New lights modernize city
Published 12:00 am Tuesday, April 1, 2003
Listen hard enough, and you can almost hear the strains of “Jingle Bells” in the breeze above the Alabama River.
The vantage point is from the crest of the Edmund G. Pettus Bridge, looking toward Broad Street, where at dusk motorists are shrouded with the last light of a rapidly fading day.
From atop the bridge, you can see a long line of traffic lights, hip-hopping from green to yellow to red, then back in the opposite direction. The lights splash adjacent cars in Christmas colors – bright, clear, festive.
Nothing unusual about that, except that these lights are new – and modern.
Over the past months, every red and green traffic signal light in the City of Selma has been replaced with Light Emitting Diodes (LED). The diodes replaced the 150-watt incandescent bulbs – like those in a typical house lamp – that were being used. The old bulbs – which last about a year before burning out – are now only being used for the yellow portion of the three-tiered signal lights – the diode technology currently available only in red and green.
Coupled with new, more efficient florescent lighting recently installed in city of Selma office buildings, the diode lights – which have been used for decades in such devices as cameras and other digital electronics – will save the city of Selma about $35,000 per year, says Greg Sparks, business development manager with Southern Company Energy Solutions, parent company of Alabama Power and Light.
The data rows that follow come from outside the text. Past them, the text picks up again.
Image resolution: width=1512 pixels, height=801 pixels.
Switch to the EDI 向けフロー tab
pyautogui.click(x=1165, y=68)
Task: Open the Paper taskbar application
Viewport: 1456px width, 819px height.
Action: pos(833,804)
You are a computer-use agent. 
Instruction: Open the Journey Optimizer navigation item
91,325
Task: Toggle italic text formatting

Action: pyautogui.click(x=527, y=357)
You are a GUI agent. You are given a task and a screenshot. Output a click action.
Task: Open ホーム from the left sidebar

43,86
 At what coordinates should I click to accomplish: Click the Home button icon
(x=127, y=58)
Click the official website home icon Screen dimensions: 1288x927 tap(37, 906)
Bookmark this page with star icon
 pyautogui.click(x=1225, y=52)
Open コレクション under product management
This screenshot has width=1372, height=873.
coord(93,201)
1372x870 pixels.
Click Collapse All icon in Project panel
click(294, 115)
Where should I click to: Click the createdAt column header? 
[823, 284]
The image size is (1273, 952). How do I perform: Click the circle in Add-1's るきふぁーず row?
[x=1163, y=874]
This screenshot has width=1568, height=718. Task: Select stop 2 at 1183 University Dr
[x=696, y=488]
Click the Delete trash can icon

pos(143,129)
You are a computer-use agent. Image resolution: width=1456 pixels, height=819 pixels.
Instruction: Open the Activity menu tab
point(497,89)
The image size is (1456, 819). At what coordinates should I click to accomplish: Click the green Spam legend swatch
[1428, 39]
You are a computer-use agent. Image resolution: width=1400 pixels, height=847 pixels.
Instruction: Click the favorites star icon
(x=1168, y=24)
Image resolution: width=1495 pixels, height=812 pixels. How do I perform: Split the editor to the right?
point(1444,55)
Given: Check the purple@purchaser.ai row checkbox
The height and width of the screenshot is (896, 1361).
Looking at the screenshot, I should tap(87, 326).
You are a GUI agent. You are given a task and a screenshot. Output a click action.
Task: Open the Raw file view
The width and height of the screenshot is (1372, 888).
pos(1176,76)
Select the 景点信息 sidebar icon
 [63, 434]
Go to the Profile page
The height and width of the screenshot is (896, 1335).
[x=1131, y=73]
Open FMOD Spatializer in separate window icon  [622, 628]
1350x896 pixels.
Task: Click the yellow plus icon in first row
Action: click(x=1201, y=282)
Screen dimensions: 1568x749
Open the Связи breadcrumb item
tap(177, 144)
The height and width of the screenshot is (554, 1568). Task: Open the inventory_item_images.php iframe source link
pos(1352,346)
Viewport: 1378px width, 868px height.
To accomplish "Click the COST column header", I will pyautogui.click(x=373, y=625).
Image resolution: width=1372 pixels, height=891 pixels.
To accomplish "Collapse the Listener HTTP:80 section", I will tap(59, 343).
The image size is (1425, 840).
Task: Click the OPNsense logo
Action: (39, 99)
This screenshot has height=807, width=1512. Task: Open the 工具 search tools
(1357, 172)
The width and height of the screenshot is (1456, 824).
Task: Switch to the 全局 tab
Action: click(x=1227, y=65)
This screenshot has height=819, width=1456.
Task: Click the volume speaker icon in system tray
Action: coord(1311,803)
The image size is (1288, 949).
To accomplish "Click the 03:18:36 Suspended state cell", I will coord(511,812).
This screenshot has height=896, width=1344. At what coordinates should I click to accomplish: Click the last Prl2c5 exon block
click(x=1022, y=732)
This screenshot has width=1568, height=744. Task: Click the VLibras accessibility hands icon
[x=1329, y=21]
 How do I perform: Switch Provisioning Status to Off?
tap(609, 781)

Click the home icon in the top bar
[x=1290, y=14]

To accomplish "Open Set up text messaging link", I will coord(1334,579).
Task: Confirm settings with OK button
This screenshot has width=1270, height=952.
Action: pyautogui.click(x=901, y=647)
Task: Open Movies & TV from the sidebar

“Selma was really on the cutting edge of this new technology,” Sparks says. “Most other cities still have incandescent lights.”
The project – signal lights and interior office lighting – took about four months to complete at a cost of $180,000.
The diode signals – which are composed of about 100 tiny, individual lights – require less energy to power and last from 10-20 years before they need replacing.
The long lasting lights seem to be making a difference for drivers, too.
“We haven’t had enough time to look at the statistics, yet, but I have gotten an awful lot of people saying they can see them better – and that’s a good thing,” says Lt. David Evans, Selma Police Department traffic division commander.
Evans is partial to the new lights for a less utilitarian reason, too. “I sure notice them when I’m driving, because they stand out,” he says. “They are so bright that the red and green reminds me of Christmas.”